Search the data below for "Open"; list each line that holds it.

_Data for review:_
##############################

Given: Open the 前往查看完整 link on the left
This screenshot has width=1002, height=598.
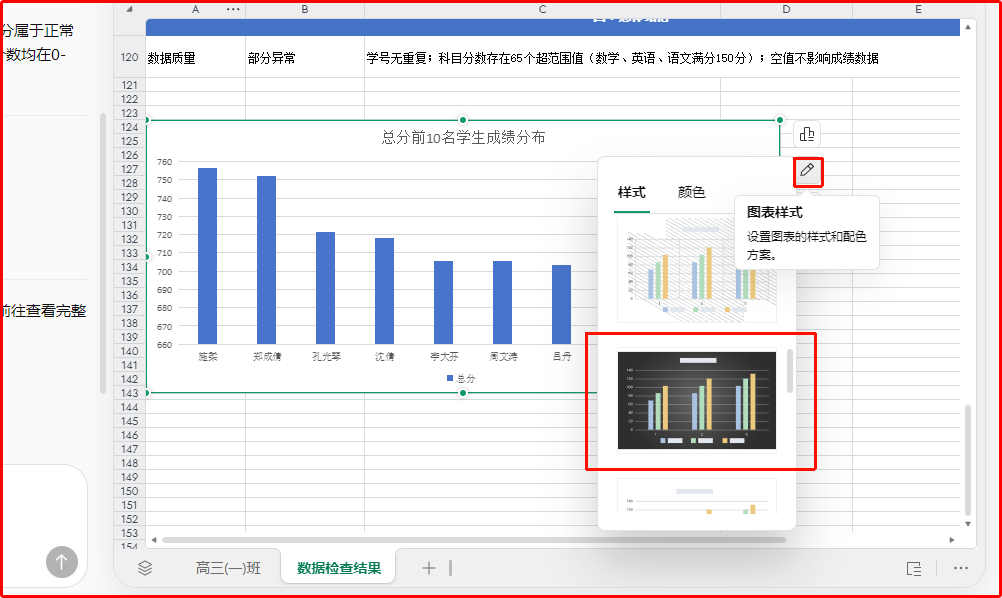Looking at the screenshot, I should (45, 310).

##############################

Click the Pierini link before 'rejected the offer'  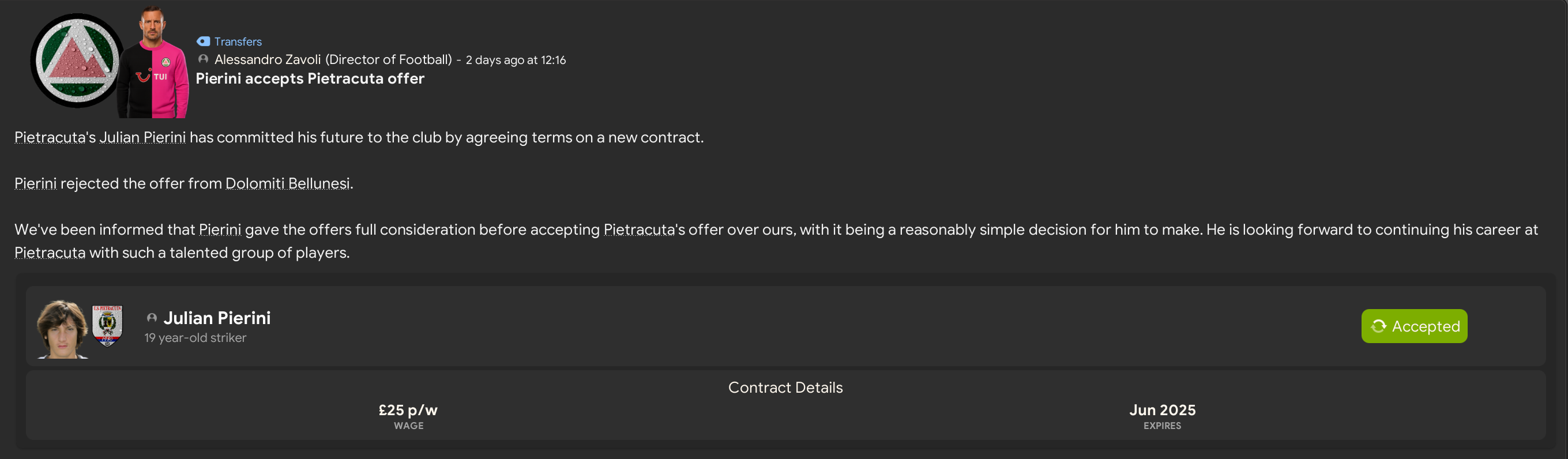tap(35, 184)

##############################

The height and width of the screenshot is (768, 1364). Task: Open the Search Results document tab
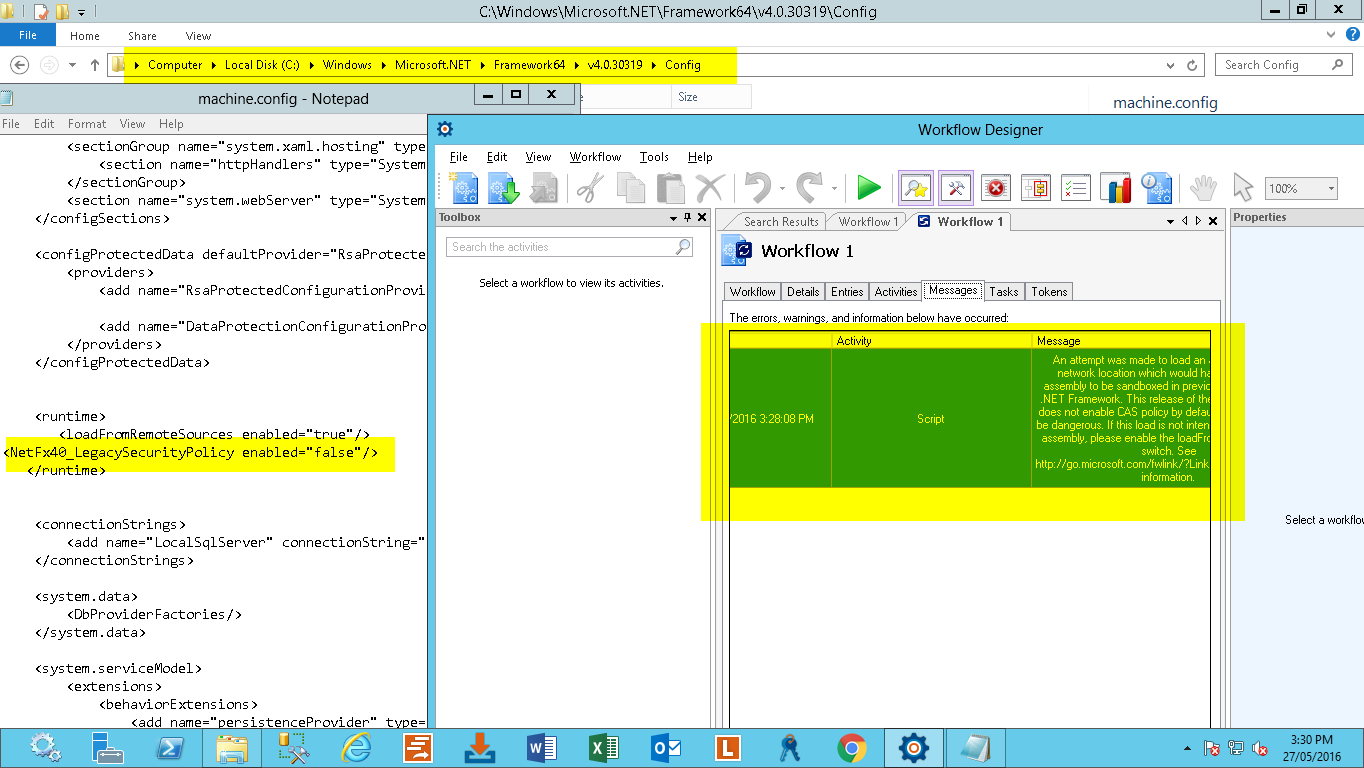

##############################

_Exercise response:_
Given: Open the 前往查看完整 link on the left
The height and width of the screenshot is (768, 1364). Task: Open the Search Results document tab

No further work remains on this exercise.